RÉSOLUTION DE L’ONU SUR LE SAHARA OCCIDENTAL : Des voix américaines se lèvent contre Trump
La résolution du Conseil de sécurité des Nations unies, adoptée le 31 octobre, renouvelant pour un an le mandat de la Mission des Nations unies pour l’organisation d’un référendum au Sahara occidental (Minurso), marque un tournant diplomatique majeur dans ce conflit vieux de 50 ans. Si le Maroc y voit une victoire diplomatique, d’autres voix discordantes se font entendre, y compris aux États-Unis, qui y décèlent un dangereux recul pour le principe d’autodétermination du peuple sahraoui.Parmi elles, celle de Christopher Ross, ancien envoyé personnel du secrétaire général de l’ONU pour le Sahara occidental, et les échos historiques du Washington Post, qui rappellent une tradition critique envers les positions unilatérales sur ce dossier.

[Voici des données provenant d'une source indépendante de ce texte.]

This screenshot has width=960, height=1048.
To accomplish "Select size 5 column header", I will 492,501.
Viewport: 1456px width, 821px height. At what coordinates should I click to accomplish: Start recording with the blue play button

La critique de Ross et du Washington Post illustrent une fracture au sein de l’establishment américain : d’un côté, une diplomatie transactionnelle favorisant le Maroc comme allié stratégique ; de l’autre, une défense des principes onusiens d’autodétermination.
Un recul pour l’autodétermination, selon Ross
Christopher Ross, ancien envoyé personnel du secrétaire général de l’ONU pour le Sahara occidental de 2010 à 2017, n’y va pas par quatre chemins. Dans un article percutant intitulé A Step Back for Western Sahara, publié le 7 novembre 2025 par l’International Centre for Democratic Initiatives (ICDI), il qualifie la résolution de « pas en arrière » pour la résolution du conflit, malgré les affirmations optimistes de ses partisans.Depuis 2007, les résolutions défendaient une « solution politique juste, durable et mutuellement acceptable, permettant l’autodétermination » des Sahraouis. Cette fois, sous impulsion américaine, le texte élève la proposition marocaine d’autonomie (2007) au rang de « base la plus faisable » (adoucie en « base faisable »), reléguant l’autodétermination – principe fondamental du droit international – au second plan. Ross y voit un choix délibéré des États-Unis, en ligne avec la reconnaissance controversée de la souveraineté marocaine par Trump en 2020.Ce glissement, selon l’ancien diplomate américain, vide progressivement la Minurso de sa substance originelle : le référendum d’autodétermination, prévu depuis 1991, est relégué à un horizon indéfini. Ross pointe du doigt aussi l’absence de mention de la proposition du Front Polisario pour un référendum incluant l’indépendance comme option.Selon Christopher Ross, le Maroc consolide quotidiennement son contrôle de facto par la colonisation (installation de citoyens marocains), l’exploitation des ressources (phosphates, pêche, minerais) et le renforcement des infrastructures et structures administratives.
Le Maroc ne voudra pas de l’autonomie, estime le Washington Post ?
Aux États-Unis, la résolution suscite bien des réserves. Le Washington Post, dans une analyse incisive publiée peu après l’adoption, doute que l’autonomie soit vraiment ce que veut le Maroc. Sous le titre « Sahara occidental : pourquoi l’autonomie n’arrange pas Rabat », le journal américain interroge si cette « avancée diplomatique » ne risque pas de déclencher un effet domino au sein du royaume, en ravivant les revendications autonomistes ou indépendantistes dans d’autres régions, comme le Rif.La publication américaine estime qu’au Rif, berceau du mouvement Hirak de 2016-2017 réprimé violemment par le Makhzen, des velléités indépendantistes persistent, portées par le Parti national rifain (PNR), qui voit dans l’autonomie sahraouie un précédent dangereux. « Si le Maroc accepte de donner l’autonomie à une région contestée, pourquoi pas au Rif ? Nous avons les mêmes revendications : dignité, égalité, contrôle sur nos ressources », déclare un militant rifain exilé au Washington Post. Le journal cite des analystes et diplomates : le plan d’autonomie, « lettre morte » depuis 2007 faute d’élections locales ou de transferts de compétences réels, est bloqué par Rabat lui-même pour éviter un « effet boomerang » au Souss ou ailleurs. Même le Front Polisario qualifie la résolution de « cadeau empoisonné » des États-Unis au Maroc, un piège qui réveille les murmures indépendantistes à Al Hoceima ou Nador : « Si le Sahara obtient l’autonomie, pourquoi pas nous ? »En définitive, Christopher Ross et le Washington Post convergent sur un constat : sans retour ferme à l’autodétermination, le statu quo profitera à l’occupation, au risque d’embraser la région.